The State Bank of Pakistan (SBP) has introduced a comprehensive regulatory framework aimed at strengthening the ability of banks and other financial institutions to manage climate-related financial risks, highlighting Pakistan’s growing exposure to climate change impacts. The move reflects the central bank’s increasing focus on sustainability and financial stability in the face of rising environmental challenges that pose both immediate and long-term risks to the country’s financial system.

According to the circular issued by the SBP, all banks, development finance institutions (DFIs), and microfinance banks (MFBs) operating in Pakistan will now be required to systematically incorporate climate-related risks into their governance structures, business strategies, and overall risk management frameworks. The regulator emphasized that climate change presents significant physical and transition risks, which can affect asset quality, credit portfolios, operational continuity, and long-term financial performance if left unaddressed.

The framework requires financial institutions to formally recognize climate-related risks as a core component of their enterprise risk management processes. This includes assessing the potential impact of extreme weather events, environmental degradation, and climate-related policy changes on their operations and clients. By embedding these risks into strategic planning and decision-making, the SBP aims to ensure that financial institutions remain resilient while supporting a more sustainable economic transition.

Under the new requirements, all regulated institutions must submit board-approved and time-bound implementation plans to the SBP by September 30, 2026. These plans are expected to outline clear targets and milestones for adopting the framework across different functions of the organization. Full compliance with the regulatory framework must be achieved by June 30, 2029, giving institutions a phased timeline to build internal capacity and align existing systems with the new expectations.

At a minimum, the implementation plans must cover the establishment of appropriate governance arrangements, including clear oversight responsibilities at the board and senior management levels. Financial institutions are also required to develop or update relevant internal policies and procedures to address climate-related risks in a structured and consistent manner. This includes aligning internal controls, reporting mechanisms, and accountability structures with the new regulatory requirements.

Another key component of the framework is the integration of climate-related risks into existing risk management and stress-testing frameworks. Banks and other financial institutions will need to evaluate how climate scenarios could affect their balance sheets, liquidity positions, and capital adequacy over time. This step is intended to enhance risk awareness and enable institutions to take proactive measures to mitigate potential financial shocks arising from climate-related events or regulatory transitions.

Capacity building has also been identified as a critical element of the framework. The SBP has directed financial institutions to invest in training and skill development for staff at all levels, including board members and senior management. This is aimed at improving understanding of climate-related financial risks and strengthening the ability of decision-makers to incorporate sustainability considerations into core business and risk strategies.

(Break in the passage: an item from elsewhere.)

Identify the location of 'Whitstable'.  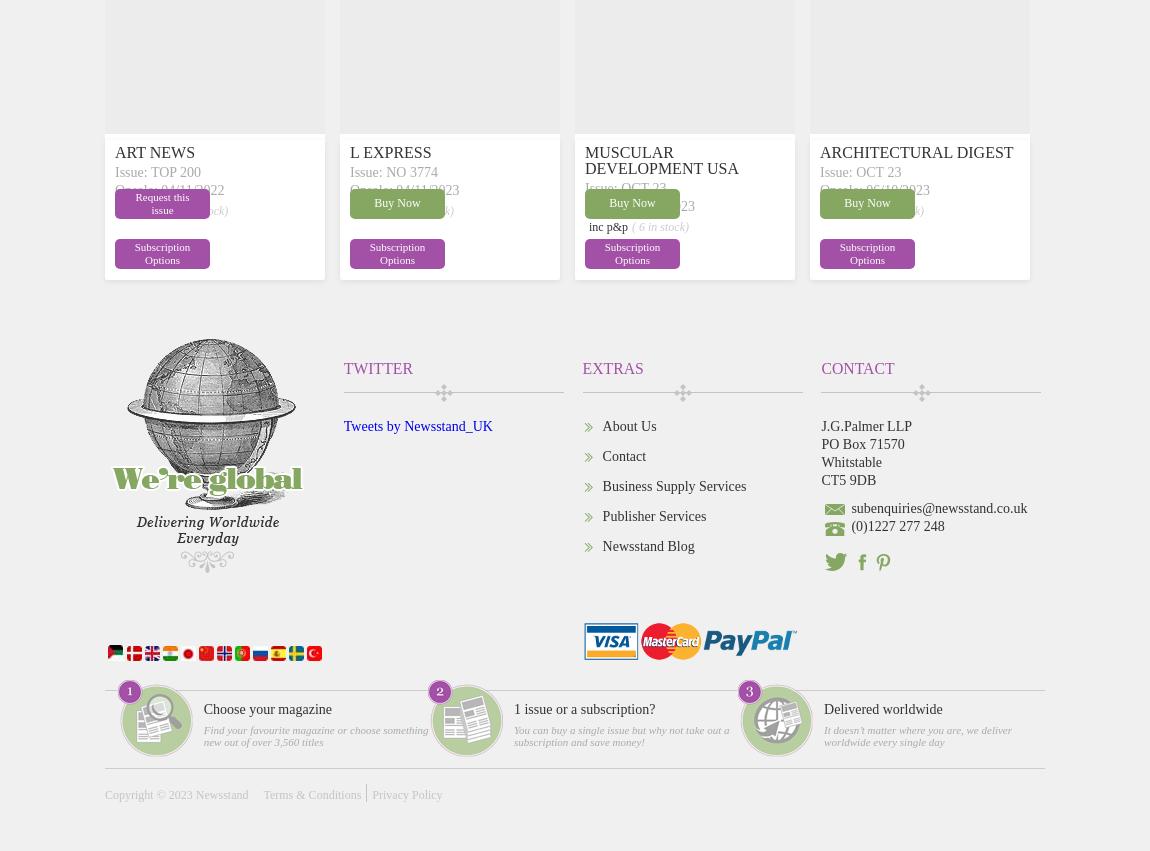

To facilitate effective implementation, the SBP stated that it will provide support through training programs, awareness sessions, and other facilitation measures. These initiatives are intended to help institutions interpret regulatory expectations, share best practices, and gradually build the technical expertise required to manage climate risks effectively.

The introduction of this framework marks a significant step in aligning Pakistan’s financial sector with global regulatory trends on climate risk management. By proactively addressing climate-related financial risks, the SBP aims to safeguard financial stability while encouraging a more resilient and sustainable banking sector capable of supporting Pakistan’s long-term economic development.